Today, I learned that:
Researchers at the Australian National University, with headquarters in the nation’s capital Canberra, are reporting about the results they have obtained from ten years of study of ground-nesting wasps, in order to find out how they manage to find their way home to the nest.
According to professor Jochen Zell, he and his rearch colleagues found that the wasps perform learning flights every days to ensure that they can always come home. He says about the wasps that “…their abilities make them smarter than anything humans know how to build.” This inspired the researchers to create equipment to mimic the wasps behaviour, and they now want to apply the acquired knowledge in the development of autonomous flying robots. More information can be found in reference # 1, below.

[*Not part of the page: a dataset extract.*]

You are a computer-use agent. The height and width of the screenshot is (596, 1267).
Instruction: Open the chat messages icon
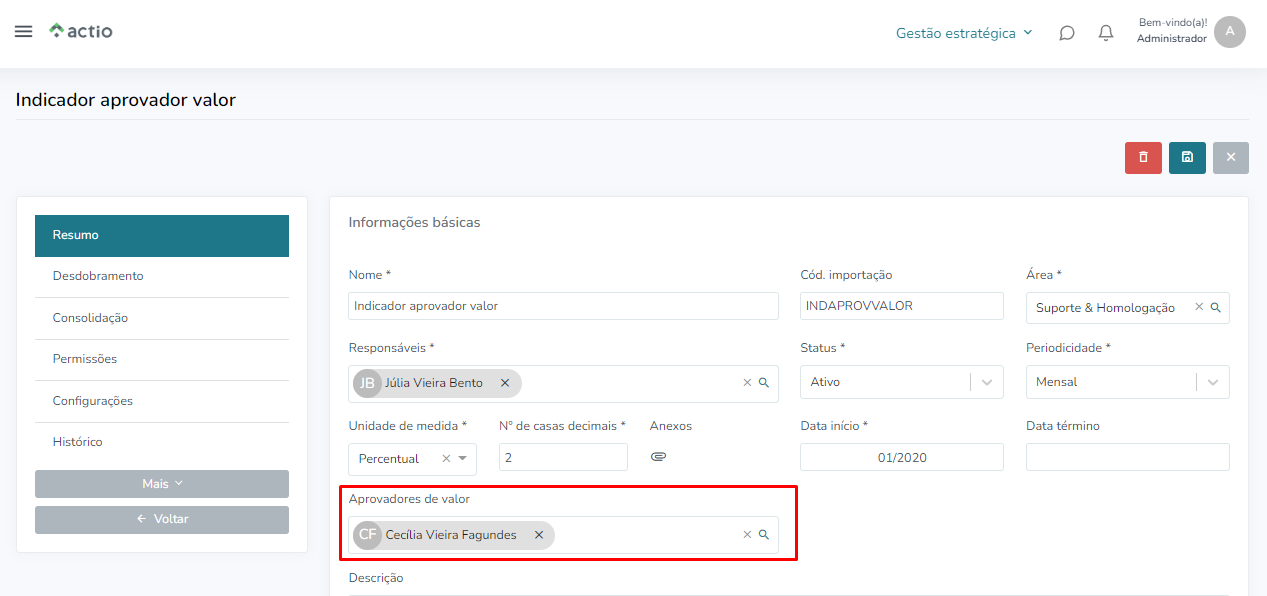[x=1067, y=33]

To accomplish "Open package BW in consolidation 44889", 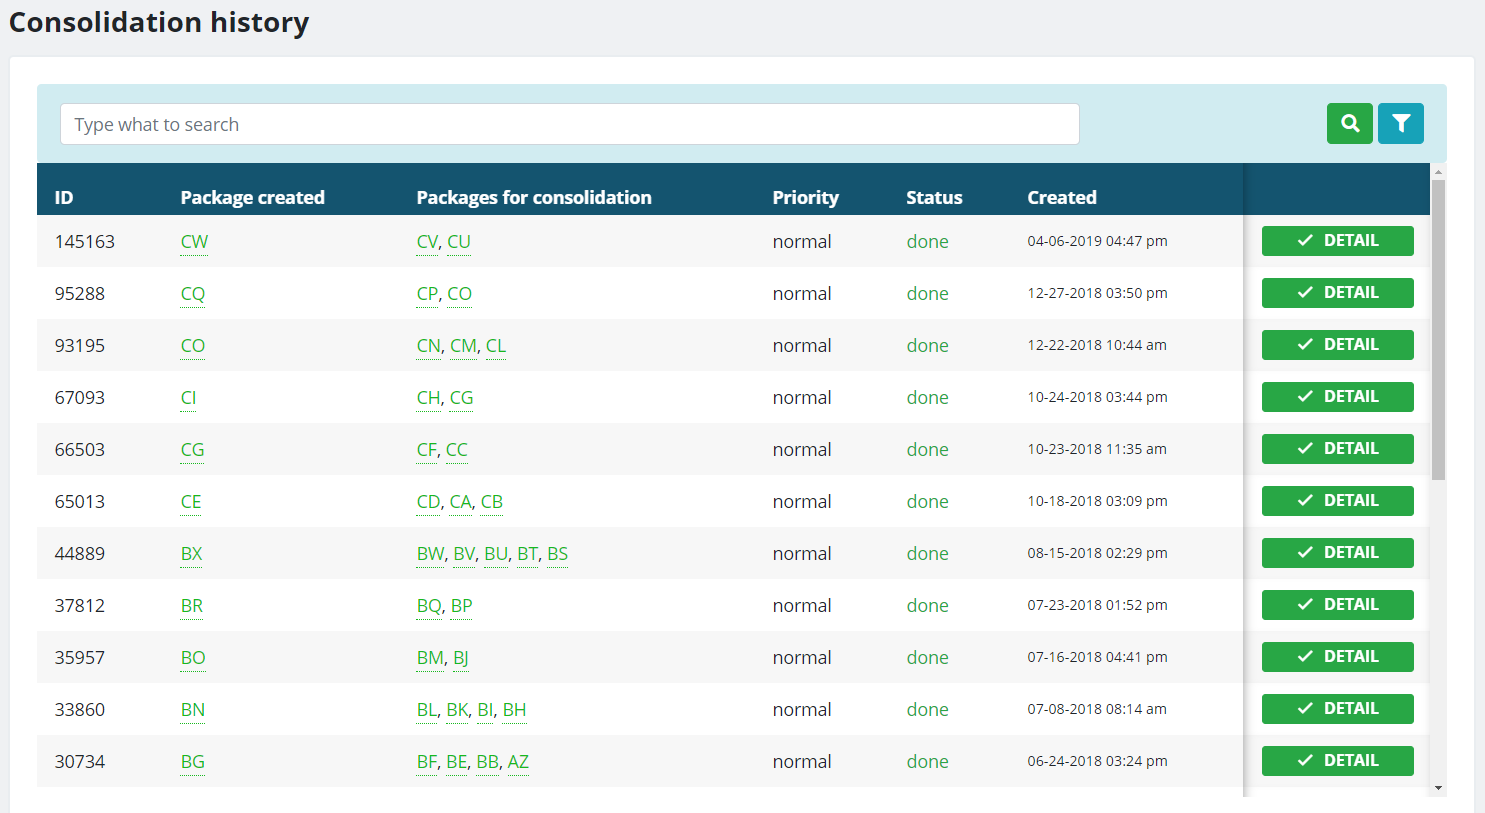I will pyautogui.click(x=430, y=554).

And speaking about flying animals, did you know that today, exactly 86 years ago, 1930-02-18, for the first time a cow performed a trip with an airplane? It happened in the state of Missouri, from Bismarck to Saint Louis. And the pioneering cow, named Elm Farm Ollie, was also the first one which was milked in-flight. The milk produced was sealed into paper cartons and dropped in parachutes to the public below. Maybe the Rausing brothers got their idea for Tetrapak from there? (This interesting piece of information was revealed today by the German software company SoftMaker Software GmbH, which offers a discount on the sale of their products as a tribute to Ollie.)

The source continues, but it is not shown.